Quantification of biomolecules responsible for biomarkers in the surface-enhanced Raman spectra of bacteria using liquid chromatography-mass spectrometry.

Recently, specific biomarkers in the surface-enhanced Raman scattering (SERS) spectra of bacteria have been successfully exploited for rapid bacterial antibiotic susceptibility testing (AST) - dubbed SERS-AST. The biomolecules responsible for these bacterial SERS biomarkers have been identified as several purine derivative metabolites involved in bacterial purine salvage pathways (W. R. Premasiri, J. C. Lee, A. Sauer-Budge, R. Theberge, C. E. Costello and L. D. Ziegler, Anal. Bioanal. Chem., 2016, 408, 4631). Here we quantified these metabolites in the SERS spectra of Staphylococcus aureus and Escherichia coli using ultraperformance liquid chromatography/electrospray ionization-mass spectrometry (UPLC/ESI-MS). The time dependences of the concentrations of these molecules were measured using C-13- or C-12-purine derivatives as internal and external standards respectively in UPLC/ESI-MS measurements.
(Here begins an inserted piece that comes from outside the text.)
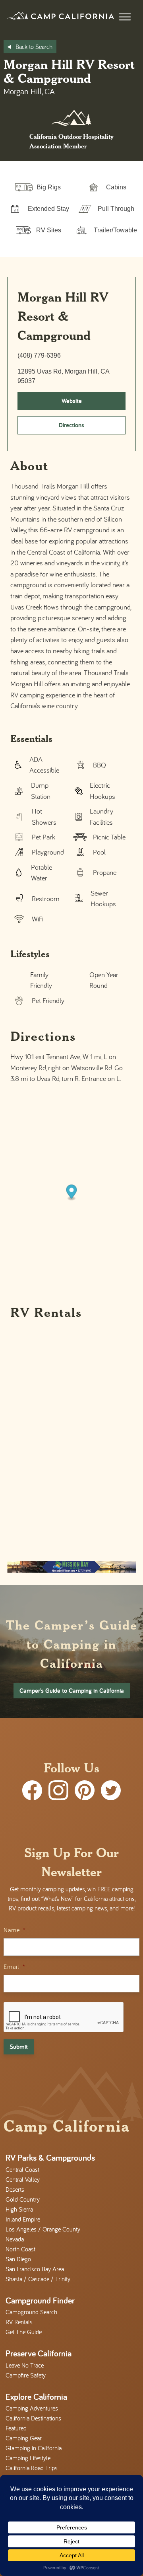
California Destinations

Surprisingly, a single S. aureus and an E. coli cell were found to release millions of adenine and hypoxanthine into a water environment in an hour respectively. Furthermore, simulated SERS spectra of bacterial supernatants based on the mixtures of purine derivatives with measured concentrations also show great similarity with those of the corresponding bacterial samples. Our results not only provide a quantitative foundation for the emerging SERS-AST method but also suggest the potential of exploiting SERS for in situ monitoring the changes in bacterial purine salvage processes in response to different physical and chemical challenges.